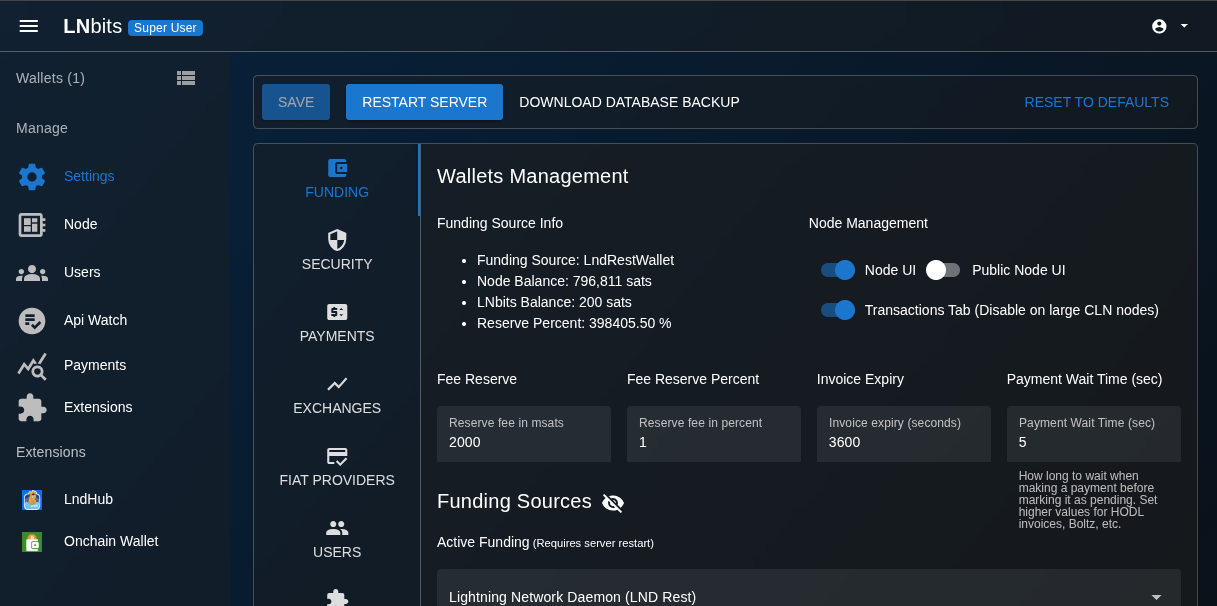The width and height of the screenshot is (1217, 606).
Task: Click the RESET TO DEFAULTS link
Action: coord(1096,102)
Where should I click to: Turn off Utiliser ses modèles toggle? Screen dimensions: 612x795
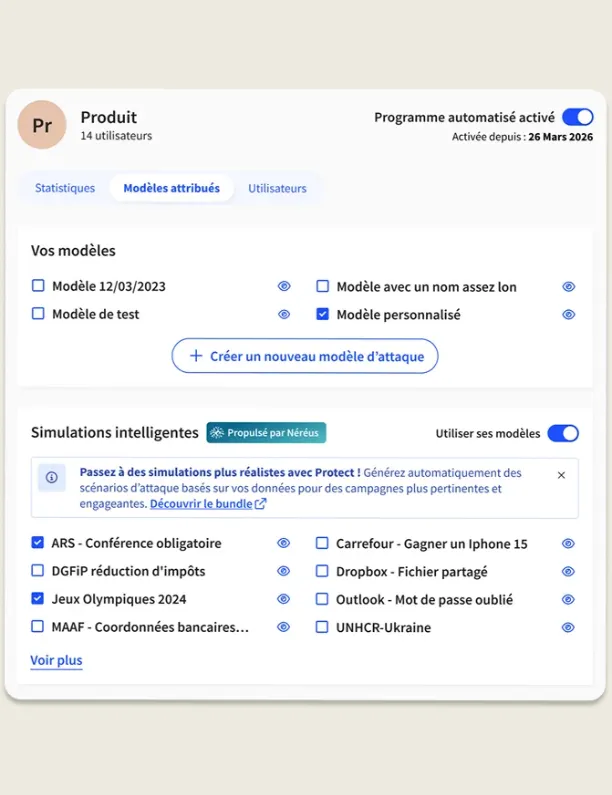click(x=563, y=433)
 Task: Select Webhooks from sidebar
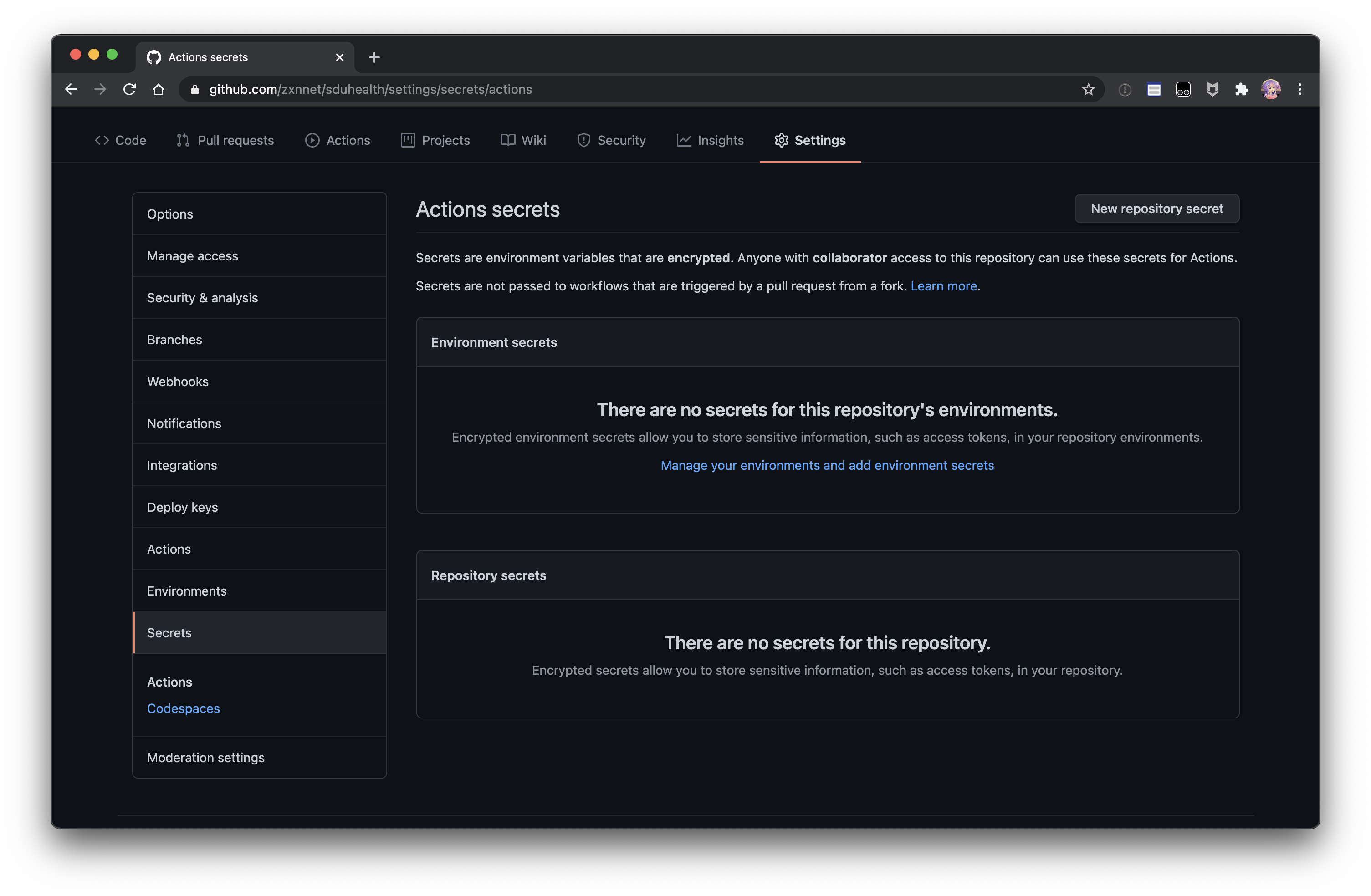(177, 380)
══════════
*Activity*
From the line containing "Where should I" through the final line of the listing above, reproduce every line exactly, with no pictures.

*Response area*
Where should I click to: Turn off Utiliser ses modèles toggle? Screen dimensions: 612x795
click(x=563, y=433)
 Task: Select Webhooks from sidebar
(177, 380)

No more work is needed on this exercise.